TIFF 2014 | Journey to the West (Tsai Ming-liang, Taiwan/France) — Wavelengths

JourneytotheWest

By Shelly Kraicer

A small miracle of a movie, Tsai Ming-liang’s insanely slow mid-length film is also one of his most beautiful. For 56 non-action-packed minutes, we watch Tsai’s acteur fetiche Lee Kang-sheng, head shaved and dressed in red crimson monk-like robes, walk as slowly as possible through various urban spaces in and near Marseilles. This film forms part of a series of “slow walking” films, pitting Lee’s otherworldly near-still movement against various (until now mostly Asian) environments.

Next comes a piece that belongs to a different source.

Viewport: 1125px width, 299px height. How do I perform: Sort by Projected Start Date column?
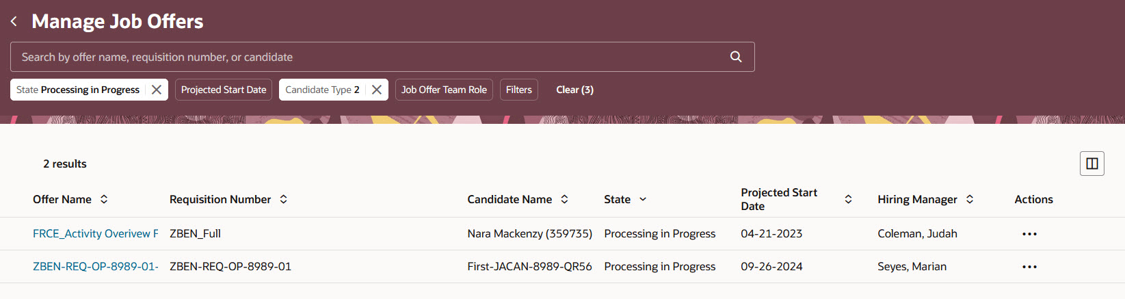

Here, in France, Tsai has for the first time given Lee a near-companion: the spectacular Denis Lavant, who is introduced in a confrontationally monumental close-up, and whose solipsistic world gradually meshes with Lee’s quasi-monk until, finally the two seem joined in unworldly spaces and an unearthly time of their own creating.

This may sound like a daunting film to watch, but don’t worry. It is by far Tsai’s most playful film in years, inviting the viewer to play games with what is on the screen: sometimes we wait anxiously for Lee’s monk to inevitably creep into the scene; at other times we scan the vast public spaces, playing a “Where’s Waldo” game to spot him. And sometimes we are even transported by Tsai’s ecstatic play of light, space, and time—cinema at its purest.